Make custom type "tie-able" (compatible with std::tie)

Why the current attempts fail

std::tie(a, b) produces a std::tuple<int&, string&>. This type is not related to std::tuple<int, string> etc.

std::tuple<T...>s have several assignment-operators:

  • A default assignment-operator, that takes a std::tuple<T...>
  • A tuple-converting assignment-operator template with a type parameter pack U..., that takes a std::tuple<U...>
  • A pair-converting assignment-operator template with two type parameters U1, U2, that takes a std::pair<U1, U2>

For those three versions exist copy- and move-variants; add either a const& or a && to the types they take.

The assignment-operator templates have to deduce their template arguments from the function argument type (i.e. of the type of the RHS of the assignment-expression).

Without a conversion operator in Foo, none of those assignment-operators are viable for std::tie(a,b) = foo. If you add a conversion operator to Foo, then only the default assignment-operator becomes viable: Template type deduction does not take user-defined conversions into account. That is, you cannot deduce template arguments for the assignment-operator templates from the type Foo.

Since only one user-defined conversion is allowed in an implicit conversion sequence, the type the conversion operator converts to must match the type of the default assignment operator exactly. That is, it must use the exact same tuple element types as the result of std::tie.

To support conversions of the element types (e.g. assignment of Foo::a to a long), the conversion operator of Foo has to be a template:

struct Foo {
    int a;
    string b;
    template<typename T, typename U>
    operator std::tuple<T, U>();
};

However, the element types of std::tie are references. Since you should not return a reference to a temporary, the options for conversions inside the operator template are quite limited (heap, type punning, static, thread local, etc).

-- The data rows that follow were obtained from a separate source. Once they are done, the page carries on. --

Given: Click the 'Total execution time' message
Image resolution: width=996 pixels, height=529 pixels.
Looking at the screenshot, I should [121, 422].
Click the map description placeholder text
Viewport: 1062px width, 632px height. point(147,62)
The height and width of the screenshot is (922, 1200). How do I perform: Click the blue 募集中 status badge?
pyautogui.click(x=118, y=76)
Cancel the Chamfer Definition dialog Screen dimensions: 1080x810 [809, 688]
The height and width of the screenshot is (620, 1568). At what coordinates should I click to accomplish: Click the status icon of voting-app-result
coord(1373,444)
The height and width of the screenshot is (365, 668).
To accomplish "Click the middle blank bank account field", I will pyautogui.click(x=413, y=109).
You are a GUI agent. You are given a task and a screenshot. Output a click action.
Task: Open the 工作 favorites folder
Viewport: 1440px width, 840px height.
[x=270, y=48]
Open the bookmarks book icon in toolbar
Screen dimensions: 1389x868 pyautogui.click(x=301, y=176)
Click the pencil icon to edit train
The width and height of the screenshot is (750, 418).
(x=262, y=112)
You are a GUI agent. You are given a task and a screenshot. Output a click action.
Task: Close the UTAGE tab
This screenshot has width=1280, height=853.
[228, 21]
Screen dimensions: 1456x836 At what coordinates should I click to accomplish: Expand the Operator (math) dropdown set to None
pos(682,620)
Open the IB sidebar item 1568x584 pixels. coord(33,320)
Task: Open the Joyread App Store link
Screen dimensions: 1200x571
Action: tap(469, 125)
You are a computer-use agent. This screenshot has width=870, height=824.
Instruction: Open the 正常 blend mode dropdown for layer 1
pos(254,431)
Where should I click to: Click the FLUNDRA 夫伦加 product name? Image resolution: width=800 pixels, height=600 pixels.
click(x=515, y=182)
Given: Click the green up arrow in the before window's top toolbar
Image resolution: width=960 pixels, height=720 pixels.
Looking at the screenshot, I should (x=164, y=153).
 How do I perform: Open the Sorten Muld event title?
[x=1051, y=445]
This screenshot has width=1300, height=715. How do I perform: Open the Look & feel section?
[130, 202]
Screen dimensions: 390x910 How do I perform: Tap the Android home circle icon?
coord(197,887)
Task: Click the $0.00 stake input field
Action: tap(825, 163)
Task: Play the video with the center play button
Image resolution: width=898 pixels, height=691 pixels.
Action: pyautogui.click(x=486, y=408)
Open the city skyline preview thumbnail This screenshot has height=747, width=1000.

There are only two ways you can try to go:

  1. Use the templated assignment-operators:
    You need to publicly derive from a type the templated assignment-operator matches exactly.
  2. Use the non-templated assignment-operators:
    Offer a non-explicit conversion to the type the non-templated copy-operator expects, so it will be used.
  3. There is no third option.

In both cases, your type must contain the elements you want to assign, no way around it.

#include <iostream>
#include <tuple>
using namespace std;

struct X : tuple<int,int> {
};

struct Y {
    int i;
    operator tuple<int&,int&>() {return tuple<int&,int&>{i,i};}
};

int main()
{
    int a, b;
    tie(a, b) = make_tuple(9,9);
    tie(a, b) = X{};
    tie(a, b) = Y{};
    cout << a << ' ' << b << '\n';
}

On coliru: http://coliru.stacked-crooked.com/a/315d4a43c62eec8d


As the other answers already explain, you have to either inherit from a tuple (in order to match the assignment operator template) or convert to the exact same tuple of references (in order to match the non-templated assignment operator taking a tuple of references of the same types).

If you'd inherit from a tuple, you'd lose the named members, i.e. foo.a is no longer possible.

In this answer, I present another option: If you're willing to pay some space overhead (constant per member), you can have both named members and tuple inheritance simultaneously by inheriting from a tuple of const references, i.e. a const tie of the object itself:

struct Foo : tuple<const int&, const string&> {
    int a;
    string b;

    Foo(int a, string b) :
        tuple{std::tie(this->a, this->b)},
        a{a}, b{b}
    {}
};

This "attached tie" makes it possible to assign a (non-const!) Foo to a tie of convertible component types. Since the "attached tie" is a tuple of references, it automatically assigns the current values of the members, even though you initialized it in the constructor.

Why is the "attached tie" const? Because otherwise, a const Foo could be modified via its attached tie.

Example usage with non-exact component types of the tie (note the long long vs int):

int main()
{
    Foo foo(0, "bar");
    foo.a = 42;

    long long a;
    string b;

    tie(a, b) = foo;
    cout << a << ' ' << b << '\n';
}

will print

42 bar

Live demo

So this solves problems 1. + 3. by introducing some space overhead.